Material to process
/---
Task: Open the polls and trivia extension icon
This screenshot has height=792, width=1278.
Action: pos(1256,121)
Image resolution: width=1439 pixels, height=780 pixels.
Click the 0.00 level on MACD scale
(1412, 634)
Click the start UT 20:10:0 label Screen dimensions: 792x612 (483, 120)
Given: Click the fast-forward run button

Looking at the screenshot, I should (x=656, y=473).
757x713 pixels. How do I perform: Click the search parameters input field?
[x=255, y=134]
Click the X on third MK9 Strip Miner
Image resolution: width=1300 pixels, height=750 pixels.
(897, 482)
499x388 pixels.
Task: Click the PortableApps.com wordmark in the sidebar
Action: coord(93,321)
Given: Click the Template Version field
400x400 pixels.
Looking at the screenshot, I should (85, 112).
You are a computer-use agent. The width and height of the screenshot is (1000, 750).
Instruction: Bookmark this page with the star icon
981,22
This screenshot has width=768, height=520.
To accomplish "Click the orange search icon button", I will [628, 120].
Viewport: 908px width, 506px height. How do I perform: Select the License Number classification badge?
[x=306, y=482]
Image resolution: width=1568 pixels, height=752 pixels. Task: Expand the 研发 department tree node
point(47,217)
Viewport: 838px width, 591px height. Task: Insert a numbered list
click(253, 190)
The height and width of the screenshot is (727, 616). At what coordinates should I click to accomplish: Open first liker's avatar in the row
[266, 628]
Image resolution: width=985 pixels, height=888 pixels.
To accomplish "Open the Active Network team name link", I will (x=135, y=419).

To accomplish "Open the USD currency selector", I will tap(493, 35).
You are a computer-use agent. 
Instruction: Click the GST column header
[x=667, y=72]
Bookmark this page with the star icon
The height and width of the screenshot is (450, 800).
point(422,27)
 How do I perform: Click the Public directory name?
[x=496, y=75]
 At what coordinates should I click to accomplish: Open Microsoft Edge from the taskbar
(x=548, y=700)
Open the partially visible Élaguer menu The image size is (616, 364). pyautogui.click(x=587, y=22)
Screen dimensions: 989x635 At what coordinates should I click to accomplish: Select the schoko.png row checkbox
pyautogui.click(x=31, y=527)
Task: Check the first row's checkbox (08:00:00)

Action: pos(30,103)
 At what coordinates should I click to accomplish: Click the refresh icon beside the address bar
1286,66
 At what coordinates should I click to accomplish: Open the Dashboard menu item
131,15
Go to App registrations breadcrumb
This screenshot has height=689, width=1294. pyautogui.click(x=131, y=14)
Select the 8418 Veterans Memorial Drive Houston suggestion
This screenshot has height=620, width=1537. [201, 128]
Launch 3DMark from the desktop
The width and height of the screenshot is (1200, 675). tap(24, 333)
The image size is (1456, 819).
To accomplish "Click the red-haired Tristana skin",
\---
Work to complete
Using the material above, restate each entry exactly as it stands.

Reply to the exercise
Task: Open the polls and trivia extension icon
This screenshot has height=792, width=1278.
Action: pos(1256,121)
Image resolution: width=1439 pixels, height=780 pixels.
Click the 0.00 level on MACD scale
(1412, 634)
Click the start UT 20:10:0 label Screen dimensions: 792x612 (483, 120)
Given: Click the fast-forward run button

Looking at the screenshot, I should (x=656, y=473).
757x713 pixels. How do I perform: Click the search parameters input field?
[x=255, y=134]
Click the X on third MK9 Strip Miner
Image resolution: width=1300 pixels, height=750 pixels.
(897, 482)
499x388 pixels.
Task: Click the PortableApps.com wordmark in the sidebar
Action: coord(93,321)
Given: Click the Template Version field
400x400 pixels.
Looking at the screenshot, I should (85, 112).
You are a computer-use agent. The width and height of the screenshot is (1000, 750).
Instruction: Bookmark this page with the star icon
981,22
This screenshot has width=768, height=520.
To accomplish "Click the orange search icon button", I will [628, 120].
Viewport: 908px width, 506px height. How do I perform: Select the License Number classification badge?
[x=306, y=482]
Image resolution: width=1568 pixels, height=752 pixels. Task: Expand the 研发 department tree node
point(47,217)
Viewport: 838px width, 591px height. Task: Insert a numbered list
click(253, 190)
The height and width of the screenshot is (727, 616). At what coordinates should I click to accomplish: Open first liker's avatar in the row
[266, 628]
Image resolution: width=985 pixels, height=888 pixels.
To accomplish "Open the Active Network team name link", I will (x=135, y=419).

To accomplish "Open the USD currency selector", I will tap(493, 35).
You are a computer-use agent. 
Instruction: Click the GST column header
[x=667, y=72]
Bookmark this page with the star icon
The height and width of the screenshot is (450, 800).
point(422,27)
 How do I perform: Click the Public directory name?
[x=496, y=75]
 At what coordinates should I click to accomplish: Open Microsoft Edge from the taskbar
(x=548, y=700)
Open the partially visible Élaguer menu The image size is (616, 364). pyautogui.click(x=587, y=22)
Screen dimensions: 989x635 At what coordinates should I click to accomplish: Select the schoko.png row checkbox
pyautogui.click(x=31, y=527)
Task: Check the first row's checkbox (08:00:00)

Action: pos(30,103)
 At what coordinates should I click to accomplish: Click the refresh icon beside the address bar
1286,66
 At what coordinates should I click to accomplish: Open the Dashboard menu item
131,15
Go to App registrations breadcrumb
This screenshot has height=689, width=1294. pyautogui.click(x=131, y=14)
Select the 8418 Veterans Memorial Drive Houston suggestion
This screenshot has height=620, width=1537. [201, 128]
Launch 3DMark from the desktop
The width and height of the screenshot is (1200, 675). tap(24, 333)
The image size is (1456, 819).
To accomplish "Click the red-haired Tristana skin",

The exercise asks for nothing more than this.